En 2013, Natan a présenté pour la première fois un défilé de haute couture à l’ambassade de Belgique à Paris.
© BELGA

“Je pense que la couture doit être mettable et abordable. Une robe couture Natan peut aller de 1.800 euros à dix fois plus, en fonction de l’importance du travail et de la finition. Je n’ai jamais eu l’ambition de créer des robes haute couture complètement exubérantes, qui ne seront portées qu’une seule fois. Pour de nombreuses maisons, la haute couture est une image qui permet de vendre des parfums et des it-bags. Le mois dernier, lors de la semaine de la haute couture à Paris, la robe ‘tête de lion’ de Schiaparelli a fait sensation. Ce pur coup de pub est super pour les réseaux sociaux, mais, en ce qui me concerne, le contact avec mes clientes me procure davantage de satisfaction: j’aime voir les femmes rayonner lorsqu’elles portent du Natan, qu’il s’agisse d’une robe couture lors d’un mariage ou d’un tailleur pantalon au bureau.”

“Ma nièce, Marie-Charlotte, travaille chez nous. C’est une jeune femme passionnée de mode, qui a vécu à Londres pendant de nombreuses années et a travaillé pour le grand magasin de luxe Selfridges et la plateforme de mode Net-A-Porter. Elle porte des pièces Natan de sa grand-mère qu’elle combine de manière nouvelle et fraîche. Il n’y a pas plus beau compliment!”

7 | Par le menu

2016 | “The Dress”, documentaire en collaboration avec le MoMu

“J’ai été très honoré qu’une création de Natan soit reprise dans la collection permanente du Musée de la mode d’Anvers. Cerise sur la gâteau: un magnifique documentaire présentant la fabrication complète de la robe a été réalisé pour l’occasion.”

“La mode belge a toujours – à juste titre – accordé une grande attention au rôle de l’Académie de la mode et des Six d’Anvers. C’est l’avant-garde, mais ce que je fais se situe dans un tout autre univers. Je ne me considère pas comme un créateur, mais comme un couturier, la nuance est importante. J’ai déjà eu des discussions à ce sujet avec Christophe (Coppens, N.D.L.R.), mais je reste sur ma position! (rires) Un créateur est quelqu’un qui apporte l’innovation et invente des tendances, à partir de sa propre vision artistique. Un couturier est plus centré sur les souhaits de sa cliente.”
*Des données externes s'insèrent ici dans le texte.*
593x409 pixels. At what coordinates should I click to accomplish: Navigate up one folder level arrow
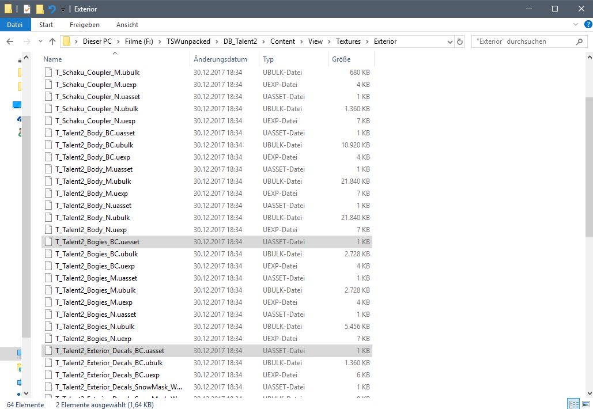tap(52, 41)
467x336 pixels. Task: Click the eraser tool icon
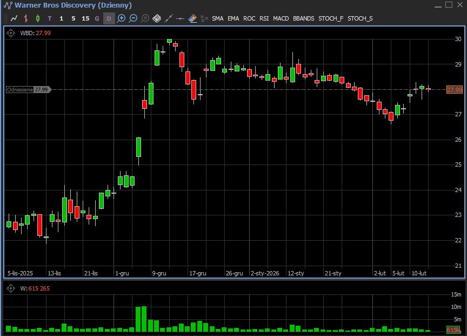[192, 18]
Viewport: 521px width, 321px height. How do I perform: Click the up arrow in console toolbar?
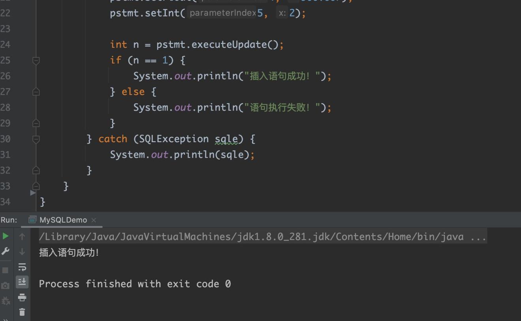tap(22, 236)
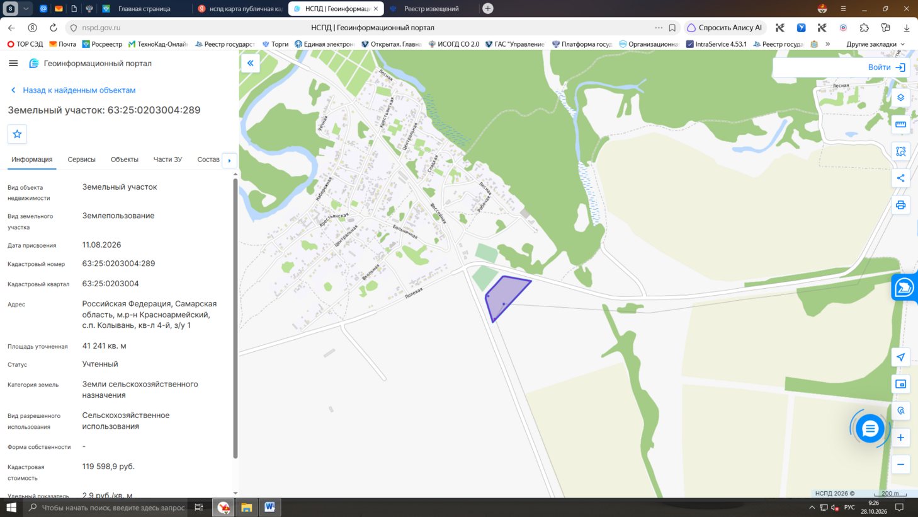The image size is (918, 517).
Task: Zoom in using the plus button
Action: point(900,438)
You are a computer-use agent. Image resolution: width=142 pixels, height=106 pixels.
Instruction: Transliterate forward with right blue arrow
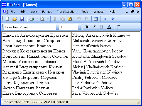[105, 19]
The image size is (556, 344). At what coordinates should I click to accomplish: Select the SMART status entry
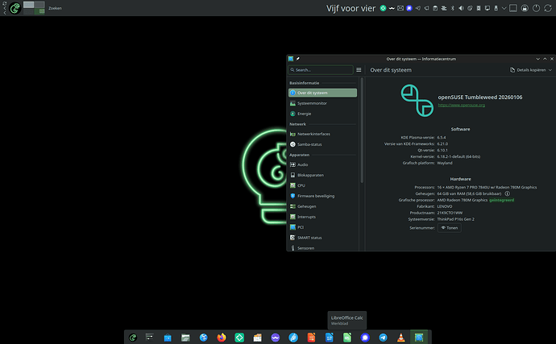[x=309, y=238]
Edouard Vermeulen devant sa robe pour “The Dress”, en collaboration avec le MoMu.
Edouard Vermeulen devant sa robe pour “The Dress”, en collaboration avec le MoMu.
© Anthony Dehez

8 | Baron

2017 | Noblesse oblige

“C’est un beau couronnement, n’est-ce pas? On estime manifestement que j’ai contribué de manière positive au rayonnement de notre pays et recevoir une telle reconnaissance est très gratifiant. Mais je n’ai encore jamais eu recours à ce titre: imaginez que je me présente comme le Baron Edouard Vermeulen... Jamais de la vie! J’ai un blason avec une aiguille et du fil ainsi qu’un moulin, en référence à mon nom de famille et à la profession de mes parents, qui étaient brasseurs.”
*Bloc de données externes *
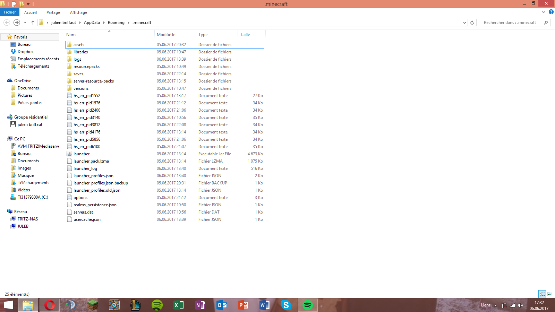Launch Skype from the taskbar
Image resolution: width=555 pixels, height=312 pixels.
[286, 305]
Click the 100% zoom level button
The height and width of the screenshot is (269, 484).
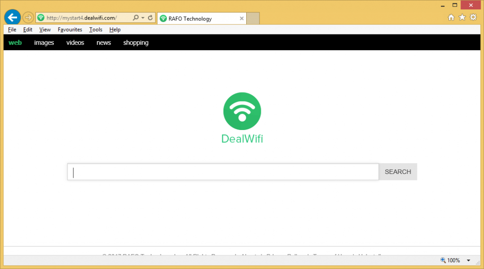click(450, 260)
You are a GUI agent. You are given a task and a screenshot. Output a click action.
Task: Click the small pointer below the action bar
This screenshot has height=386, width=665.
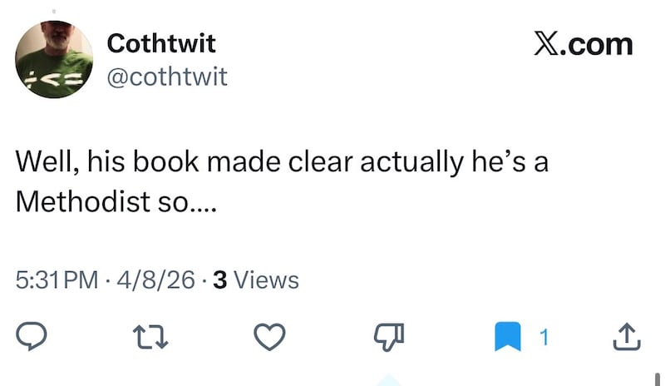(x=389, y=380)
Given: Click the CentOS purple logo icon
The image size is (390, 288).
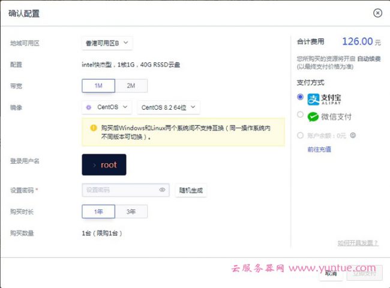Looking at the screenshot, I should 89,107.
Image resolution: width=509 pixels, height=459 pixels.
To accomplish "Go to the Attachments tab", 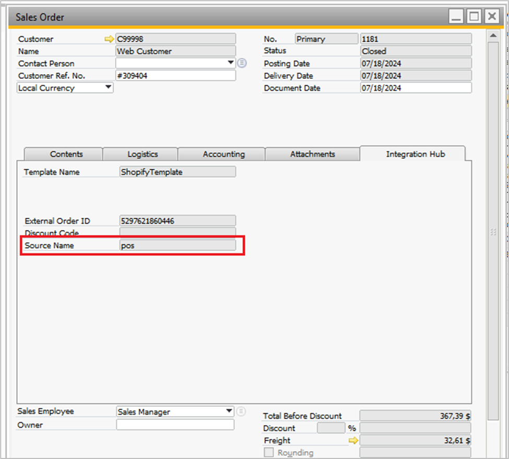I will tap(312, 154).
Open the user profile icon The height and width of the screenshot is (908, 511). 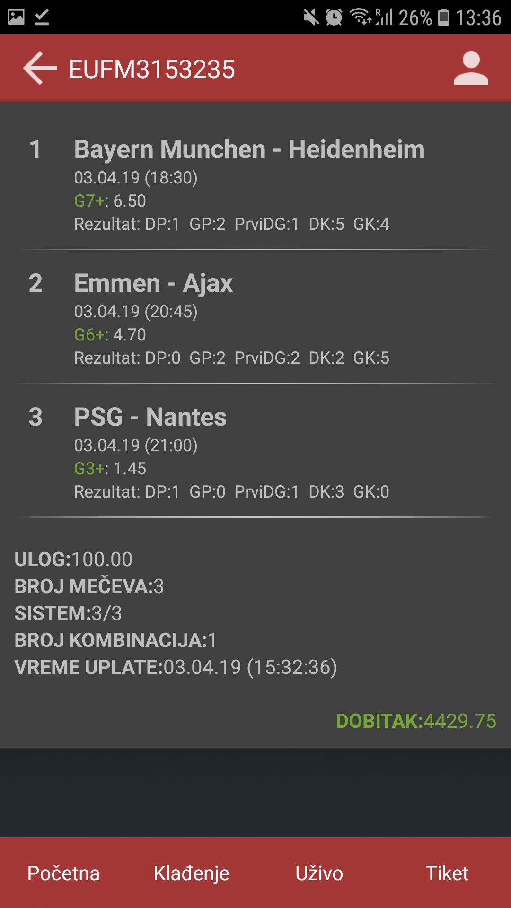(x=471, y=69)
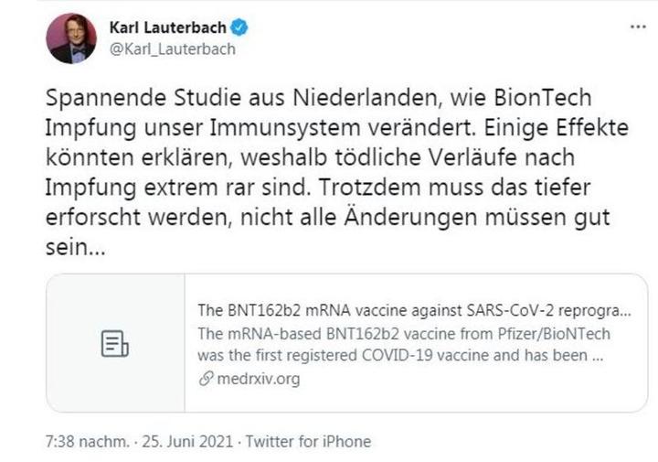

En 2017, Edouard Vermeulen a été élevé au rang de baron, un titre qui récompense sa contribution au rayonnement de la Belgique.
En 2017, Edouard Vermeulen a été élevé au rang de baron, un titre qui récompense sa contribution au rayonnement de la Belgique.
© Stefaan Temmerman

9 | Tremplin vers l’étranger

2022 | Pop-up au Bon Marché

“Un rêve devenu réalité, tout simplement. Il y a beaucoup de superbes grands magasins de luxe à Paris, mais la meilleure carte de visite pour une maison de couture est pour moi Le Bon Marché. Le fait de pouvoir y installer un corner de trente mètres carrés a eu un effet positif sur l’image de Natan à l’étranger: nous sommes depuis peu disponibles dans les grands magasins de luxe Bongénie-Grieder à Genève et Zurich, et cette étape est très importante. Je considère l’expansion internationale comme une priorité, car en Belgique et aux Pays-Bas, nous sommes au maximum de nos possibilités.”

“L’expansion internationale est une priorité, car en Belgique et aux Pays-Bas, nous sommes au maximum de nos possibilités.”
Edouard Vermeulen
Couturier

“Peut-être qu’avec l’aide d’un investisseur, nous aurions pu nous développer plus rapidement à l’international, mais je considère aussi le fait d’être toujours restés indépendants et d’avoir pu garder le contrôle total comme un atout.”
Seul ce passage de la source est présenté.